What I’ve done
This workshop consisted of three main tasks, organised around INPUT → OUTPUT → PROCESS. The workshop required me to examine the data I produce (INPUT), explore how platforms interpret and categorise me (OUTPUT), and manually simulate algorithmic categorisation (PROCESS) to understand how algorithmic identities are constructed.
Task 1: INPUT — Understanding the Data Collected
Social media platforms are primarily interested in behavioural, demographic, and engagement-based data.
- They track:
- What we post
- How long we view content
- Who we interact with
- Where we are physically
- What devices we use
- Our browsing patterns even outside the app
This suggests platforms are not simply interested in our identity, but rather in our predictive value for advertising and engagement.

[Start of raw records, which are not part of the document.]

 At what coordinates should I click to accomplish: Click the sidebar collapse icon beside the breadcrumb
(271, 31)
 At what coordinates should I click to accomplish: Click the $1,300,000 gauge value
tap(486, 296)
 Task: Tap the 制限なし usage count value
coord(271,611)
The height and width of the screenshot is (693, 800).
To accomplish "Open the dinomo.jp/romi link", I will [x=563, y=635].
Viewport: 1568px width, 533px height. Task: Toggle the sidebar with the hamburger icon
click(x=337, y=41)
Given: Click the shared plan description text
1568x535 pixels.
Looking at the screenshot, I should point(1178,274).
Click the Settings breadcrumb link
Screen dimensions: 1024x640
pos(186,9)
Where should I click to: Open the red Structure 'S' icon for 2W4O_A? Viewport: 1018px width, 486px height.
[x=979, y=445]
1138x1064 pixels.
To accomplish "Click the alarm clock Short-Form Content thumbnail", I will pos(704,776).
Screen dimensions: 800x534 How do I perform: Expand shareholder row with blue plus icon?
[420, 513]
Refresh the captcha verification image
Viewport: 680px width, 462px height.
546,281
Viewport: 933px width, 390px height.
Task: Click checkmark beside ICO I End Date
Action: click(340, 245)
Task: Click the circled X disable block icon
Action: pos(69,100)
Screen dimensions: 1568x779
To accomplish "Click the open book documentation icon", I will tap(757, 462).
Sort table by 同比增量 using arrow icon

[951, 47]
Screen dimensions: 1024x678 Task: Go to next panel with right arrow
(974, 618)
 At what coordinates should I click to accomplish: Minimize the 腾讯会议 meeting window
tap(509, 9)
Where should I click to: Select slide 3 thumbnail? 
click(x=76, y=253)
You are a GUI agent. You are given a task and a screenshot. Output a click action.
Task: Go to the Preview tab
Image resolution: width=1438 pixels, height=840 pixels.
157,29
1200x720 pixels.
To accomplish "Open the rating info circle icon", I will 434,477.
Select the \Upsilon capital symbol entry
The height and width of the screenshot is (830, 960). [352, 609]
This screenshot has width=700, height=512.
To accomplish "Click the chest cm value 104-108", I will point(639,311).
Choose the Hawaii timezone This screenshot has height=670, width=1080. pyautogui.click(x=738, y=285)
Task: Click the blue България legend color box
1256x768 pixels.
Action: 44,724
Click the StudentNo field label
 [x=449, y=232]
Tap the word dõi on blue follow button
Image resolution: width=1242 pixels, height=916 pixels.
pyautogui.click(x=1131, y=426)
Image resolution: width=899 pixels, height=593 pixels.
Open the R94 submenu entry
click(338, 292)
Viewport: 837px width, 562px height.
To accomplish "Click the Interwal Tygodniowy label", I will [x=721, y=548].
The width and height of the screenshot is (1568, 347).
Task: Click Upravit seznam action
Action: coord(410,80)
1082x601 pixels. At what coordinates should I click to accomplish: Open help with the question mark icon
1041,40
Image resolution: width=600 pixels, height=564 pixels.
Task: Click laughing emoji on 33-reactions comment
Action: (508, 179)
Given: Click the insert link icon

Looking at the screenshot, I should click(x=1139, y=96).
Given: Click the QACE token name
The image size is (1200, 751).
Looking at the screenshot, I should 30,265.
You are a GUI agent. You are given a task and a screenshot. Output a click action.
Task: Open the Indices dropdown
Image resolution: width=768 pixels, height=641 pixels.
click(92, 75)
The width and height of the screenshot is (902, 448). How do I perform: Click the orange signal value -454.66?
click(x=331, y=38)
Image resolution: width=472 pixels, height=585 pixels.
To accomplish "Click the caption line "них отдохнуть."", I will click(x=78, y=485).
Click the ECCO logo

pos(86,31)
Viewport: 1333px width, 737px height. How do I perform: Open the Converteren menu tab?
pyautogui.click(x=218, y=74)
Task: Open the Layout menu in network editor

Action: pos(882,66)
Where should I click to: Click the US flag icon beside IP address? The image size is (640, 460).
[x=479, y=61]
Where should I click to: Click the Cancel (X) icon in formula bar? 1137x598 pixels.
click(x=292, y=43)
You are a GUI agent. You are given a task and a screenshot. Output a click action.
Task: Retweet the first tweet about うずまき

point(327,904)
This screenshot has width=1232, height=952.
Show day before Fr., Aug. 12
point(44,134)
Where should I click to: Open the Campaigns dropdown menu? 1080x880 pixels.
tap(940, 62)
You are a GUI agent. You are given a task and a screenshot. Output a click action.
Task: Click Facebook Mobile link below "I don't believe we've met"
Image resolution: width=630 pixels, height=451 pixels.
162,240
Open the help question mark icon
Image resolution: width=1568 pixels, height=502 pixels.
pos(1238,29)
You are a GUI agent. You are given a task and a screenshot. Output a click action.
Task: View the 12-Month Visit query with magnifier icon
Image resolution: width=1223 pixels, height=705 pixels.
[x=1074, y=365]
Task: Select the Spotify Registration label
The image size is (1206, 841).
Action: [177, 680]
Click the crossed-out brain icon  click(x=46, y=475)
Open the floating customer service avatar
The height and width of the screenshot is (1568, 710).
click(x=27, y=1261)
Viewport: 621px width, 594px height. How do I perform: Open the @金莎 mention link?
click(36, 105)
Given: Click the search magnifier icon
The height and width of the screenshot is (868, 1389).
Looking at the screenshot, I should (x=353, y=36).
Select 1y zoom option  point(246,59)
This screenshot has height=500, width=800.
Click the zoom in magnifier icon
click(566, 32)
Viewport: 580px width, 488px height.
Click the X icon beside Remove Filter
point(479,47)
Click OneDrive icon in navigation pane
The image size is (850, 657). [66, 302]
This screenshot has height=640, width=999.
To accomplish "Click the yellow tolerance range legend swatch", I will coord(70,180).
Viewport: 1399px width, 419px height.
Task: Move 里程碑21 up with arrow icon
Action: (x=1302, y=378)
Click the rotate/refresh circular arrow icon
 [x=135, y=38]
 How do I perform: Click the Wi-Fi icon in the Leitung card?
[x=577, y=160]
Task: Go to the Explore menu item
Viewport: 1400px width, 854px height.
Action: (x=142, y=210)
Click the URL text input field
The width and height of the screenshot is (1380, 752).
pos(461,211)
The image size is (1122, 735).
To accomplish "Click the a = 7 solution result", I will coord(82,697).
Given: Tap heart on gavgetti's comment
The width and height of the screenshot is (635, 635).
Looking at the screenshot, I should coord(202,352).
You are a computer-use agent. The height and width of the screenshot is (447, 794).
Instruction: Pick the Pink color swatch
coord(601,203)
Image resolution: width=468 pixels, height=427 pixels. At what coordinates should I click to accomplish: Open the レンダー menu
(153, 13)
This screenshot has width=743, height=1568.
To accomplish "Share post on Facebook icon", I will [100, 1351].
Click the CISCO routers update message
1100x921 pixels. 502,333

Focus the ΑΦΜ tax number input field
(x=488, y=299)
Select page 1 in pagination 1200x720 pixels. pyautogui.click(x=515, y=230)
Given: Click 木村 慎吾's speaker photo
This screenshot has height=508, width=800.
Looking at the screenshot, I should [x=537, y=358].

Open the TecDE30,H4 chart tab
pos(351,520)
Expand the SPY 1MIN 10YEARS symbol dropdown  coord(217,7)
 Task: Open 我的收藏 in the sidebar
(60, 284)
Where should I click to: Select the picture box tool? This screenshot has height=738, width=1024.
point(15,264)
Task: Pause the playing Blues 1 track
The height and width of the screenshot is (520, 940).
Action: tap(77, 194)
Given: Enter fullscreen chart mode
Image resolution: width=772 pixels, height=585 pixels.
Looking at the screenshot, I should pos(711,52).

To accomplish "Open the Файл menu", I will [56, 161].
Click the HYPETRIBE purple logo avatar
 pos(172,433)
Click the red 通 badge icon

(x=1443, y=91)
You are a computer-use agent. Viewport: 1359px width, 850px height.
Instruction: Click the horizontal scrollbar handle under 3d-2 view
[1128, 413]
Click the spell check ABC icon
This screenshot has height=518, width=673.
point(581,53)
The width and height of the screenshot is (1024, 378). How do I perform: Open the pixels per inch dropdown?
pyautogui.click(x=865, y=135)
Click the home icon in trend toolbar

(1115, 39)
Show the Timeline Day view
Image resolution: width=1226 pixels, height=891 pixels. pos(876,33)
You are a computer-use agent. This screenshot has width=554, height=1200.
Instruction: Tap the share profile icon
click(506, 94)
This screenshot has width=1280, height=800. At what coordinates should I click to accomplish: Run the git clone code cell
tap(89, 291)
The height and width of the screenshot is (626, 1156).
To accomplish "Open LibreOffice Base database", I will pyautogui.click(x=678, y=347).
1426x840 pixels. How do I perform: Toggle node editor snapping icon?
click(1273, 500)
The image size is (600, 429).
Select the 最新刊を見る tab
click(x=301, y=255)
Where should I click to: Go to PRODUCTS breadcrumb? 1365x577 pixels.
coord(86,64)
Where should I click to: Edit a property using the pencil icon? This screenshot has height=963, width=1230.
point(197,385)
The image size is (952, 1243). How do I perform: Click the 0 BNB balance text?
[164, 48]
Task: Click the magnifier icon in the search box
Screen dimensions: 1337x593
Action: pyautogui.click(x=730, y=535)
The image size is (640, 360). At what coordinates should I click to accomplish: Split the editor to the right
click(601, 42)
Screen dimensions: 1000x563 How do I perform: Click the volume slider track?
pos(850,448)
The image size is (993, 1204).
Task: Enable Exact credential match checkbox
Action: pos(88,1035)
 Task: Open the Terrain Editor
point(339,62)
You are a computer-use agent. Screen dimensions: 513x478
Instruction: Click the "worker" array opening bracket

Task 2: OUTPUT — Questions & Example Answers
Platforms categorise users into interest-based, demographic, and behavioural categories such as:
- Age brackets
- Fashion lover, sports enthusiast, gamer, traveler
- “Likely parent,” “interested in fitness,” “tech user,” etc.
- Purchasing intention categories (“high-value spender”)
These categories are generated from your activity history.
Task 3: PROCESS — Questions & Example Answers
Datas we entered into our spreadsheet:
- The content of each friend’s last 15 posts
- Only the category it fits into
- Each post counted as 1 point
More thoughts
This workshop made me realize that most of the “data about me” on social media is not what I consciously express, but what platforms infer from my behaviour. When reviewing my data archive and ad profile, I saw not a real version of myself but a simplified identity shaped around commercial logic; the algorithm constructs interests based on traces like clicks and browsing time, and these categories often feel irrelevant to who I actually am. This isn’t simply an error, it also reflects the nature of algorithmic identity, which is dynamic, partial, and purpose-driven. Doing the manual scraping exercise also showed me how subjective and reductive any attempt to categorise social life can be, which means algorithmic bias comes not only from technical flaws but from the limits of categorisation itself. Ultimately, the workshop helped me understand that while data cannot capture a full human identity, it still strongly influences how we are seen, targeted, and interpreted online—highlighting the power structures embedded in data processing and their impact on everyday life.
Reading references (Cheney-Lippold, 2017)
- In our internetworked world, our datafied selves are tethered together, pattern analyzed, and assigned identities like ‘terrorist’ without attention to our own, historical particularities.
- “We are data” means we are made of these technical constructions, or what I describe as measurable types.
- All the while, these algorithmic interpretations are rarely known to us. They make who we are from data we likely have no idea is being used, a denial of explicit reflexivity that suppresses the “social” component of our identity’s social constructionism.
- Who we are in terms of data depends on how our data is spoken for. And in general, our data is spoken for with a language fashioned from these models.